Ruud van EmpelGarden of Wonder
Ruud van Empel was born in Breda, The Netherlands, in 1958. Like the work of his artistic historical forebears, his photographs project a particularly original sensibility for the technical and symbolic use of colour. The artist seems to have directly inherited a van Eyck or Rembrandt’s ability to create the illusion of brightness and high detail in his images in a remarkably mesmerizing way. Having worked in the art industry all his life, first in the theatre and the graphic design world, later becoming involved with film, van Empel started focusing on photography in the nineties. Beginning by experimenting with black & white image-making, he soon delved into the possibilities of playing with colour, creating a few series of extraordinarily rich scenarios.
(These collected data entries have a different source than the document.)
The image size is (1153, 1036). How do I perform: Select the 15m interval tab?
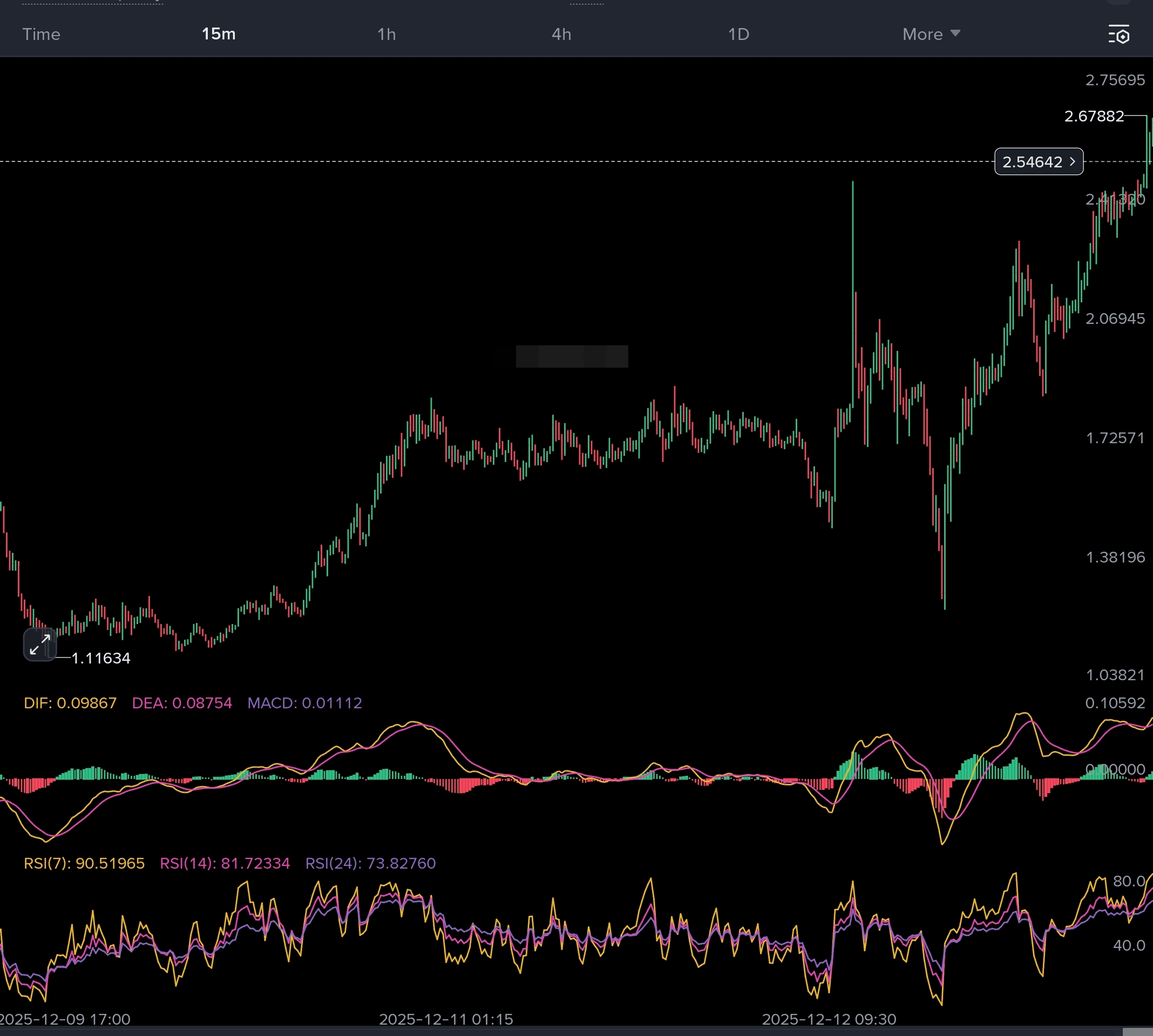tap(219, 34)
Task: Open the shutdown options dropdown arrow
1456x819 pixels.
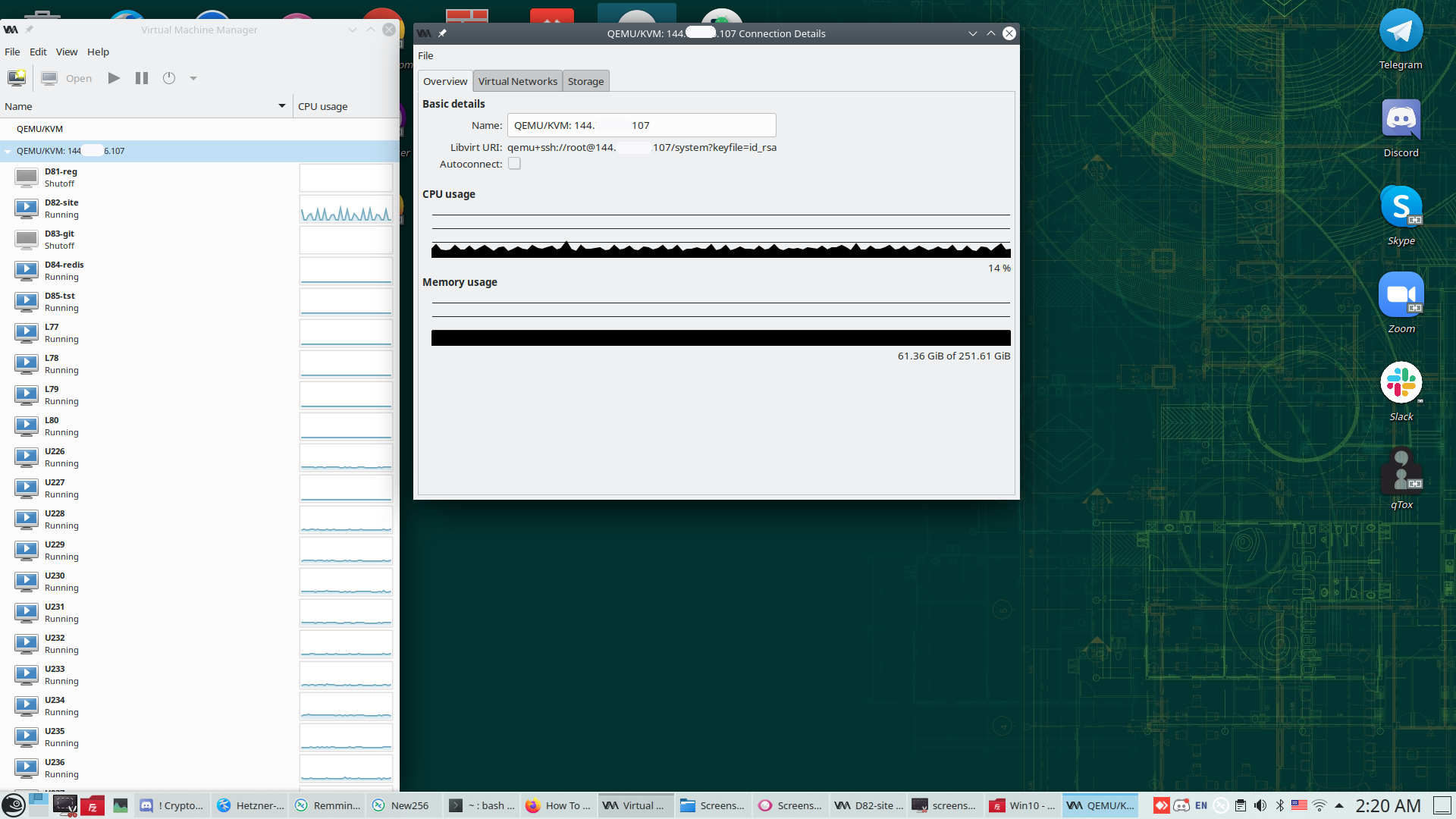Action: 193,78
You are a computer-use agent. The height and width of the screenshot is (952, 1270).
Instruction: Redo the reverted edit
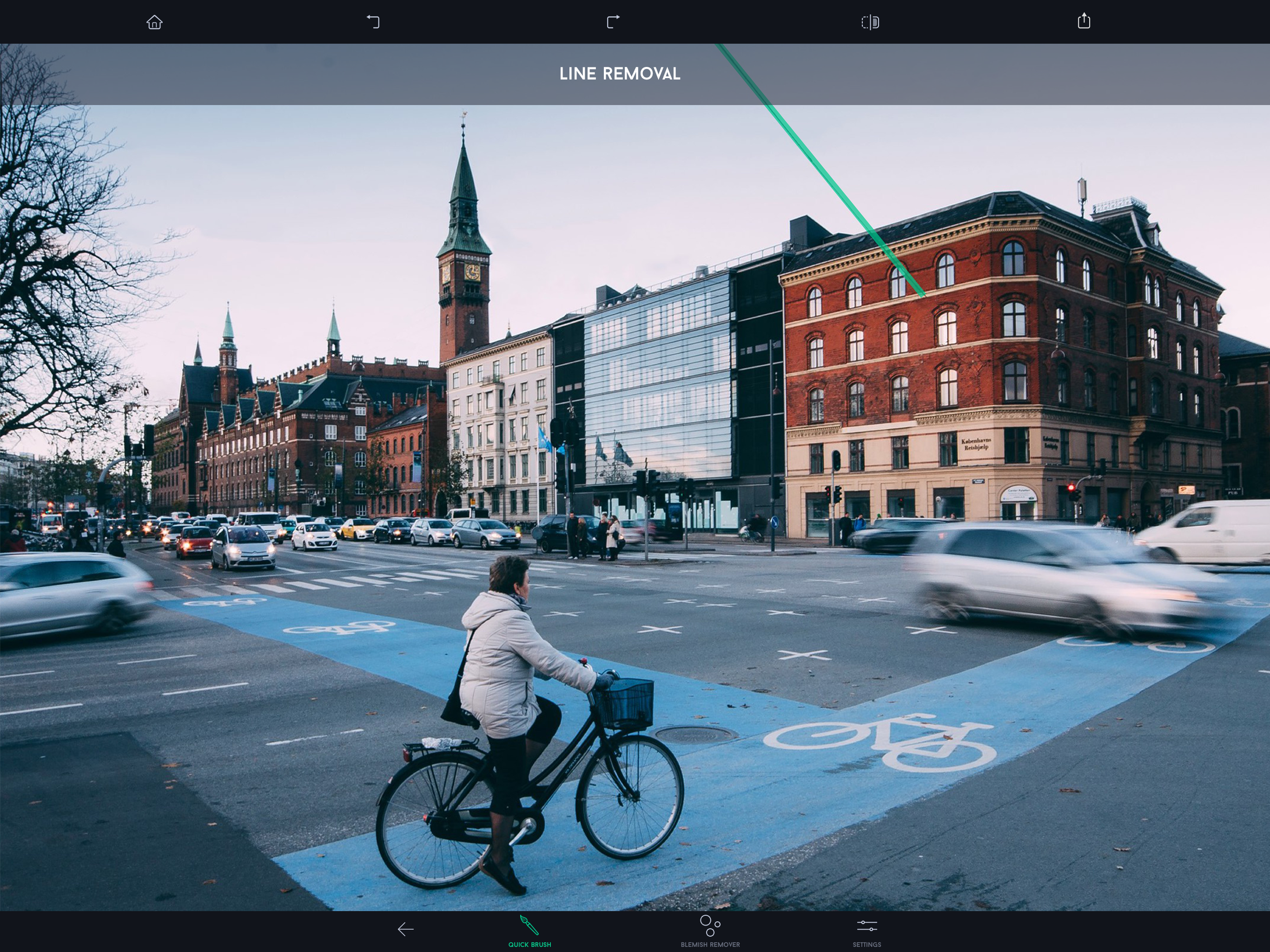(x=613, y=22)
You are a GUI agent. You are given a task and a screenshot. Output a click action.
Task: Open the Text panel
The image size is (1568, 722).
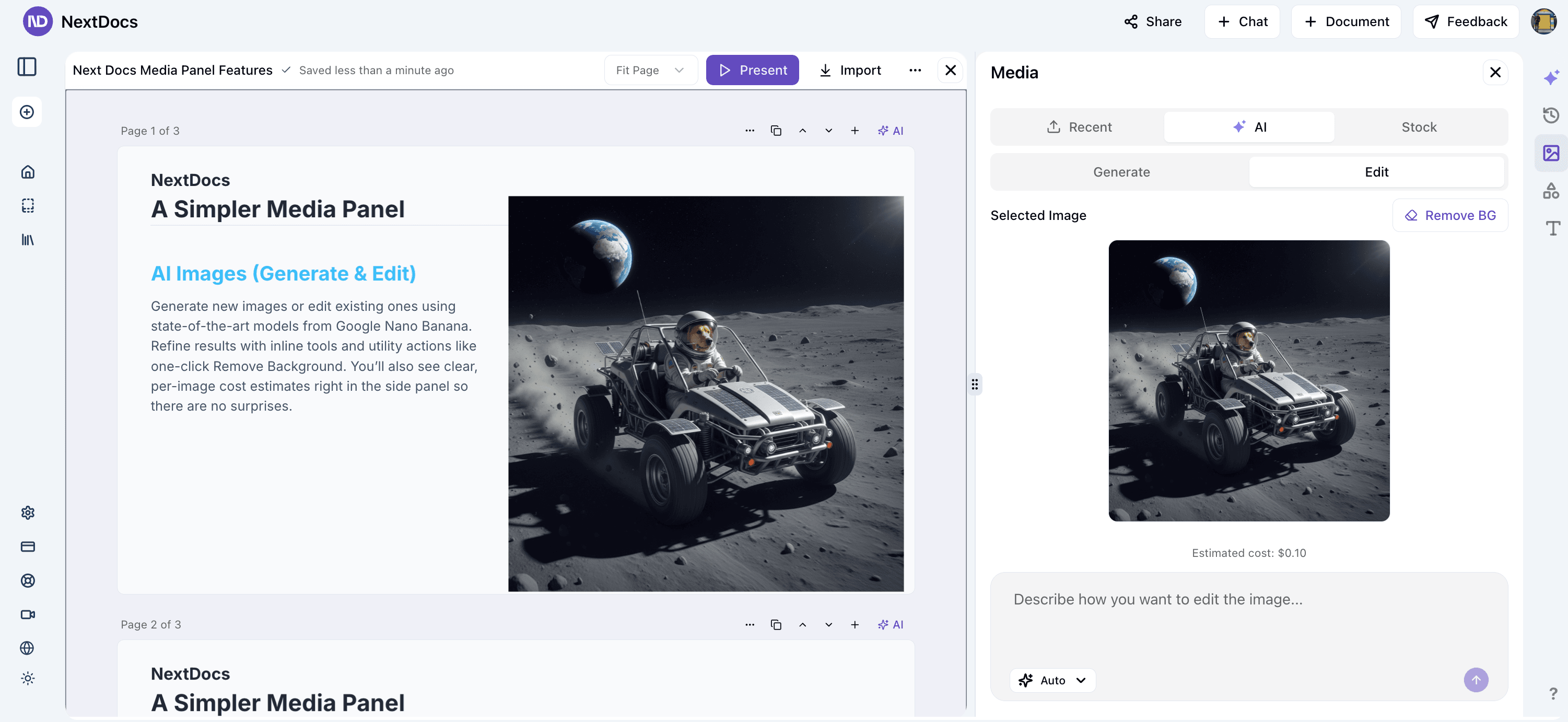1552,228
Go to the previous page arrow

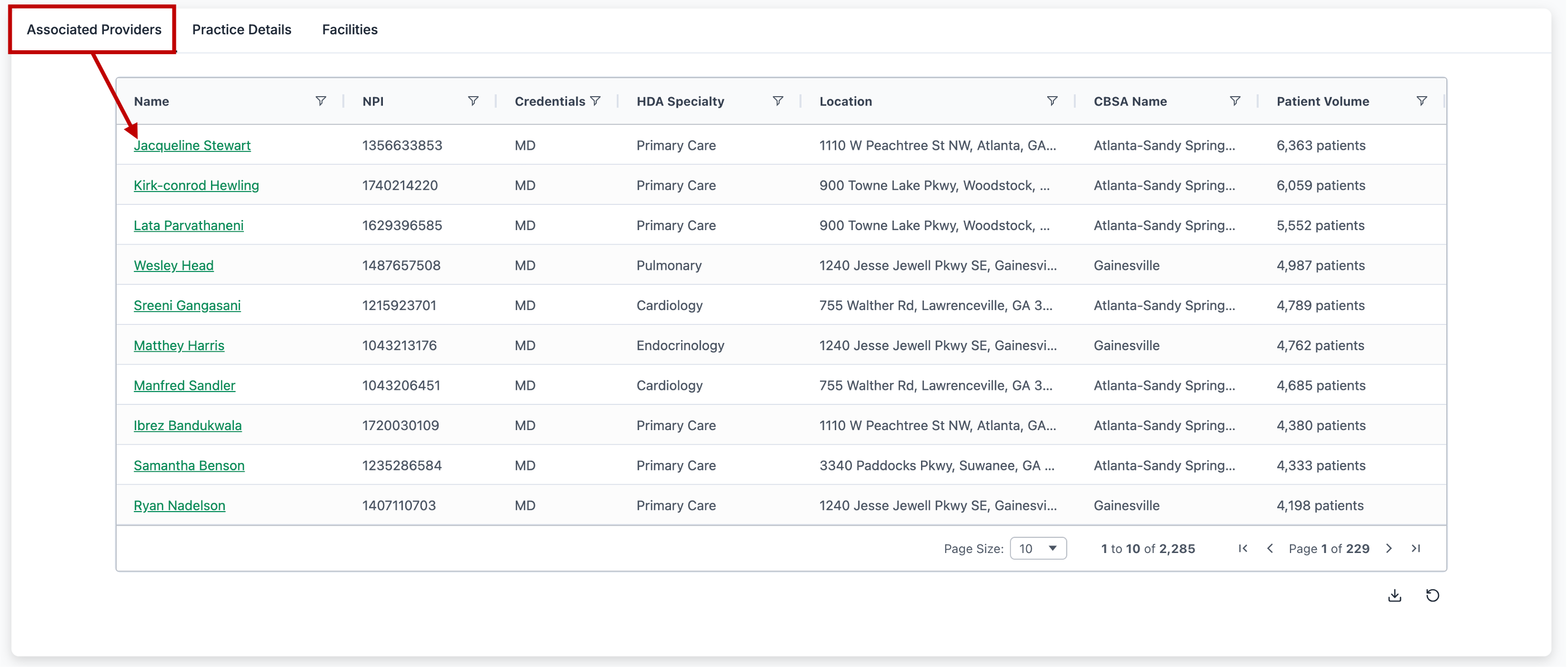coord(1270,548)
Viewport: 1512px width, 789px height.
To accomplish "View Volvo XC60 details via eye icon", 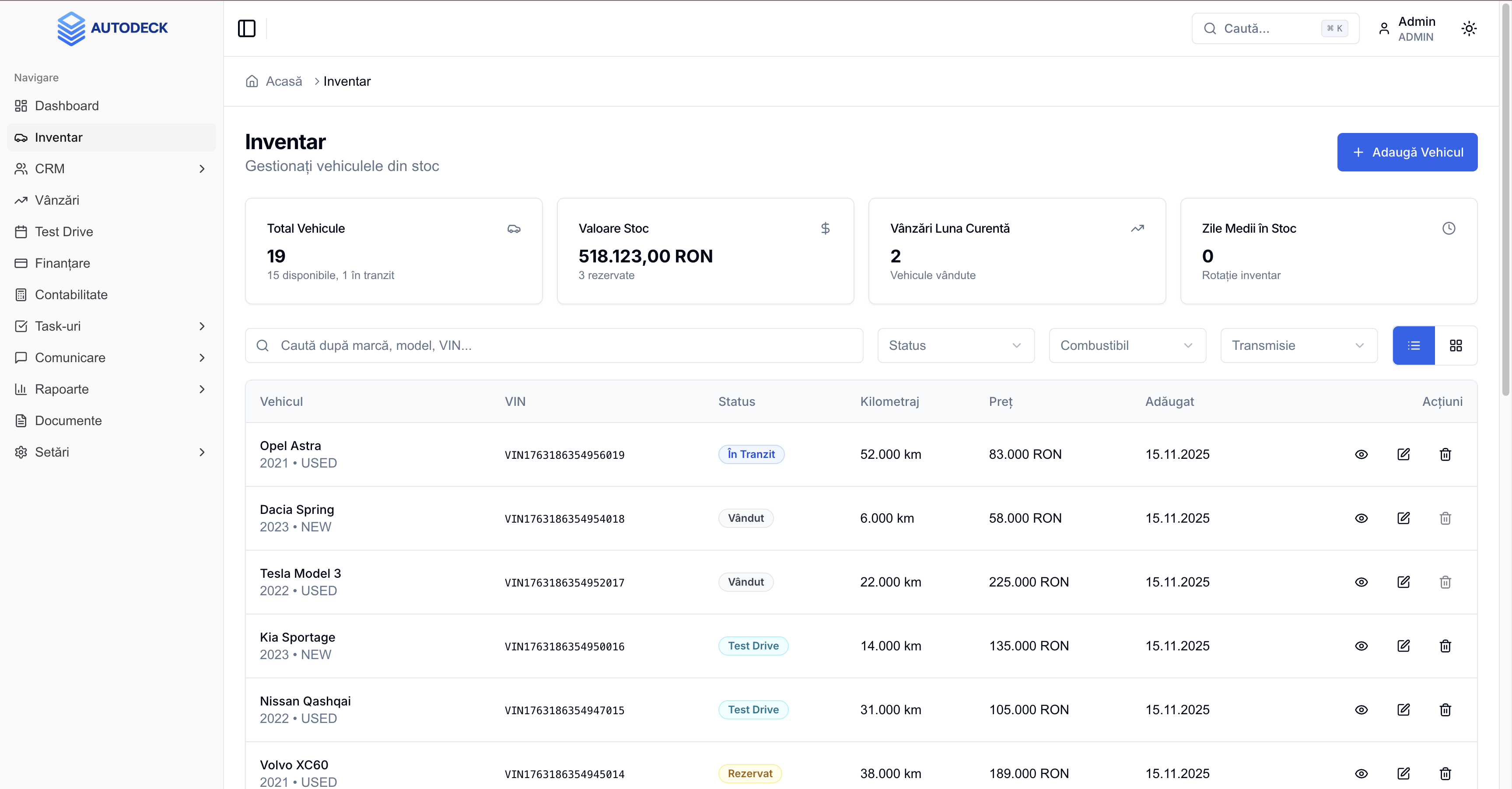I will pyautogui.click(x=1361, y=774).
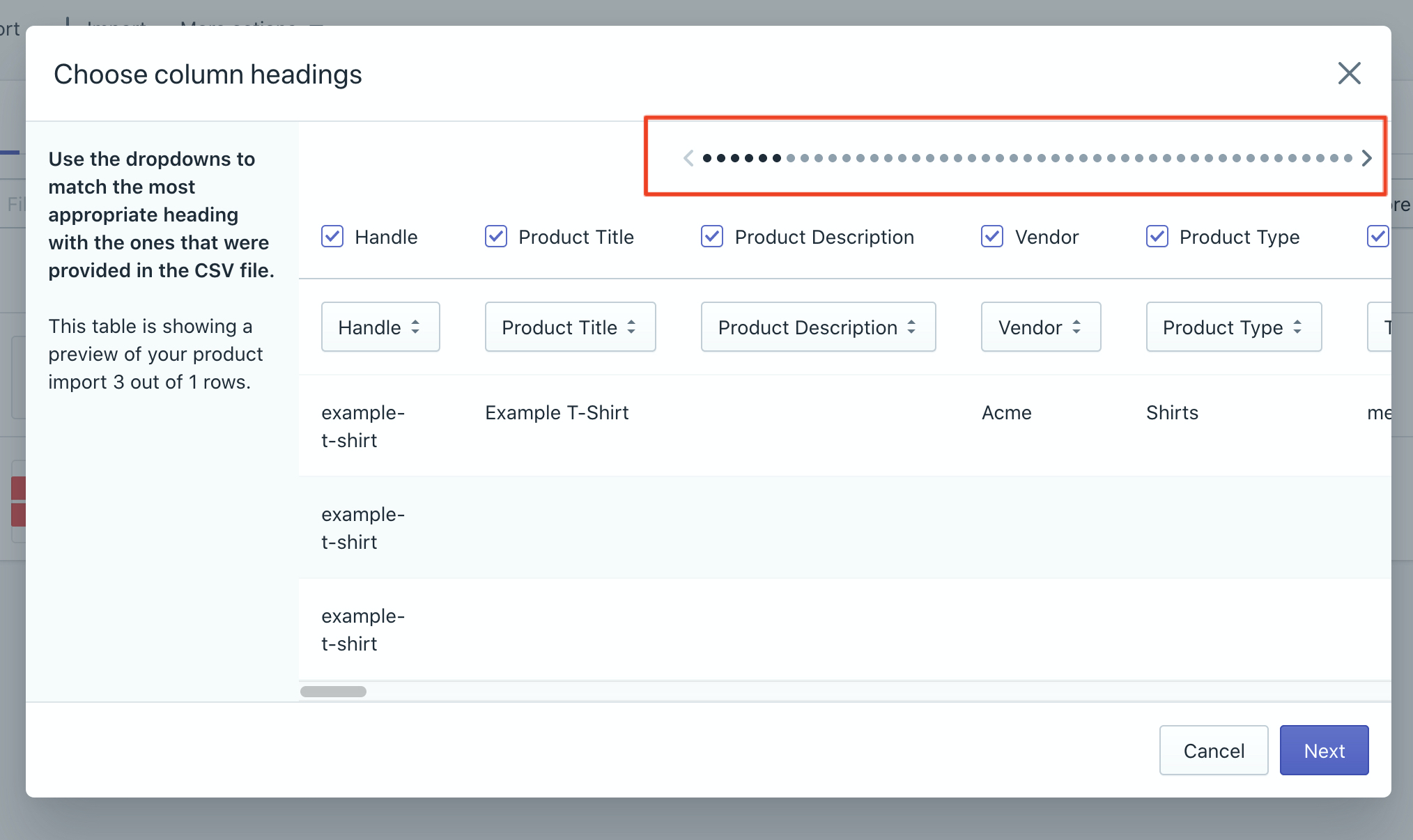The height and width of the screenshot is (840, 1413).
Task: Toggle the Product Type checkbox
Action: coord(1157,237)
The meticulously rendered details in his compositions were reminiscent of the form and facture of his geographic ancestors’ widely coveted painted gardens, where hundreds of different kinds of plants could be identified and believed to be as real as their actual counterparts; instead of using oil, van Empel ‘paints’ with photographs, their vivid qualities obscuring the fact that they are magnificent illusions, nothing more.
According to van Empel innocence, fantasy and beauty are some of the inspirations behind his work, but perhaps desire plays a strong inspirational role as well. Not just the kind of desire behind all creative inspiration, but a deeper longing somehow reflected in his choice of subjects and the characters he selects to include in his visual storytelling. Van Empel’s unique exploration of desire is expressed through his quest for perfection. He achieves his vision by combining an expert use of technology with a flair for traditional colour experimentation; tools that help him flesh out those idealised, fantastically mysterious characters inhabiting his images. Forest landscapes, animals and beautiful women and children are all often portrayed within the same environment, sharing a kind of artist-made golden age where the wild is merged with the civilized, driven by a desire for what van Empel calls ‘heavenly feelings’ – however unconsciously symbolic.
Imagination can be a very powerful thing, scarily effective as the perfect compensation for the real insanity of our ordinary lives. Imagination can save us from getting lost in inevitable reality. It makes us dream while we are awake. Combined with our inner, usually repressed, desires, imagination can be an extraordinary catalyst, and art invites our adult selves to create that childlike sense of magic. It’s no surprise Ruud van Empel often chooses children to play the leading roles in his compositions. His characters embody an infectious type of wonder, a very strong, primitive impulse of desire. The feeling that everything is possible turns into something concrete and almost physically palpable in the artist’s prints, allowing fantasy to encroach in on reality and allowing us to become as naïf, innocent and fresh as those kids staring at us; at least for a moment.